The test says:
Given two functions $f$ and $g$ defined positive and integrable on $\left [ a,+\infty \right [$. Suppose that $\lim_{x\to \infty}\frac{f(x)}{g(x)}=L$ exists.
If $0< L < \infty$: $\int_{a}^{\infty }g(x)dx$ converges $\Leftrightarrow \int_{a}^{\infty }f(x)dx$ converges
If $L=0$: $\int_{a}^{\infty }g(x)dx$ converges $\Rightarrow \int_{a}^{\infty }f(x)dx$ converges
The proof goes by using the definition of the limit at infinity by setting an $\epsilon $ and stating the existence of a certain $M$ above which $\frac{f(x)}{g(x)}$ is within $\epsilon $ of $L$ and then using the comparison theorem to deduce the convergence of the integral of a function by its upper boundedness by a function whose integral converges.

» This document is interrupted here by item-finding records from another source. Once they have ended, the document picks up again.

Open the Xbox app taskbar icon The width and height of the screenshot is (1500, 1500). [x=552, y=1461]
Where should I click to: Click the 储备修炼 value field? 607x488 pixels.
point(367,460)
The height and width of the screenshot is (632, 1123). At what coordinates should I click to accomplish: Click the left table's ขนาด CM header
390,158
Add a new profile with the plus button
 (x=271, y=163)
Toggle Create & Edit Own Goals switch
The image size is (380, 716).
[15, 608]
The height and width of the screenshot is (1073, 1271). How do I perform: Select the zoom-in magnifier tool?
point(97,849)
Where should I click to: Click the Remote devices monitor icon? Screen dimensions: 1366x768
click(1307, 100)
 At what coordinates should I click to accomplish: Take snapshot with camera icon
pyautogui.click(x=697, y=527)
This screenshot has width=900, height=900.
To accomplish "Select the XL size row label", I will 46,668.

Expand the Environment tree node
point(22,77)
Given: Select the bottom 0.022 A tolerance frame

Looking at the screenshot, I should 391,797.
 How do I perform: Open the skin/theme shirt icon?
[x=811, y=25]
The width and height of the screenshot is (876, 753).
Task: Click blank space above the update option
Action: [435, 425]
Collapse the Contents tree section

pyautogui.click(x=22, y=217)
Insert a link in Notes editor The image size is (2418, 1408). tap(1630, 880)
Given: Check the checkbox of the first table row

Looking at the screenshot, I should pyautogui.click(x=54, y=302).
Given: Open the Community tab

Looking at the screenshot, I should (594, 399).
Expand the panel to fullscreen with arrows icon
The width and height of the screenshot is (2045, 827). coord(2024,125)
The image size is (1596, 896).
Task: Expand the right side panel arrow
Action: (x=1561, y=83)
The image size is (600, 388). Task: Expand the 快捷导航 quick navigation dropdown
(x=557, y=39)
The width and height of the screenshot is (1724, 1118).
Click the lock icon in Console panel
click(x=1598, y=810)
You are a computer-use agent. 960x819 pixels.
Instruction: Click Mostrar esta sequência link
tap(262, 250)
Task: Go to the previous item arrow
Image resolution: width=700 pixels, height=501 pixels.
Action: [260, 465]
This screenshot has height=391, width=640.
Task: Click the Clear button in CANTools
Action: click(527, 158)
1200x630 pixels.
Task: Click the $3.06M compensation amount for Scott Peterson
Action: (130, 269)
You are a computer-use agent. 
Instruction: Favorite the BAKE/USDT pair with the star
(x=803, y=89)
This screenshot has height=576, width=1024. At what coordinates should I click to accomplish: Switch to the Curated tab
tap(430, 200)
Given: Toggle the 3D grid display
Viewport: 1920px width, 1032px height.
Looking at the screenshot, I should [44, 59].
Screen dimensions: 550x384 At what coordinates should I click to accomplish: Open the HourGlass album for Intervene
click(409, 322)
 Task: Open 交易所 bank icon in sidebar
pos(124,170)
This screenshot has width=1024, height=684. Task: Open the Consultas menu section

Here is a link if I explained badly (from the end of page 1 to the top of page 2): http://www.math.toronto.edu/~alfonso/137/137_1516_LCT.pdf
MY QUESTION:
I fail to see why this proof fails in the left implication direction when $L=0$?
We would have $-\epsilon g(x)\leq f(x)\leq \epsilon g(x)$ so why would convergence of $\int_{a}^{\infty }f(x)dx$ not imply convergence of $\int_{a}^{\infty }g(x)dx$?
Thanks very much in advance.
Best Answer
Let $f(x)=\frac{1}{x^2}$ and $g(x)=\frac{1}{x}$.
Then $\displaystyle\lim_{x\to\infty}\frac{f(x)}{g(x)}=\lim_{x\to\infty}\frac{1/x^2}{1/x}=\lim_{x\to\infty}\frac{1}{x}=0$ and $\int_1^{\infty}f(x)dx$ converges, but $\int_1^{\infty}g(x)dx$ diverges.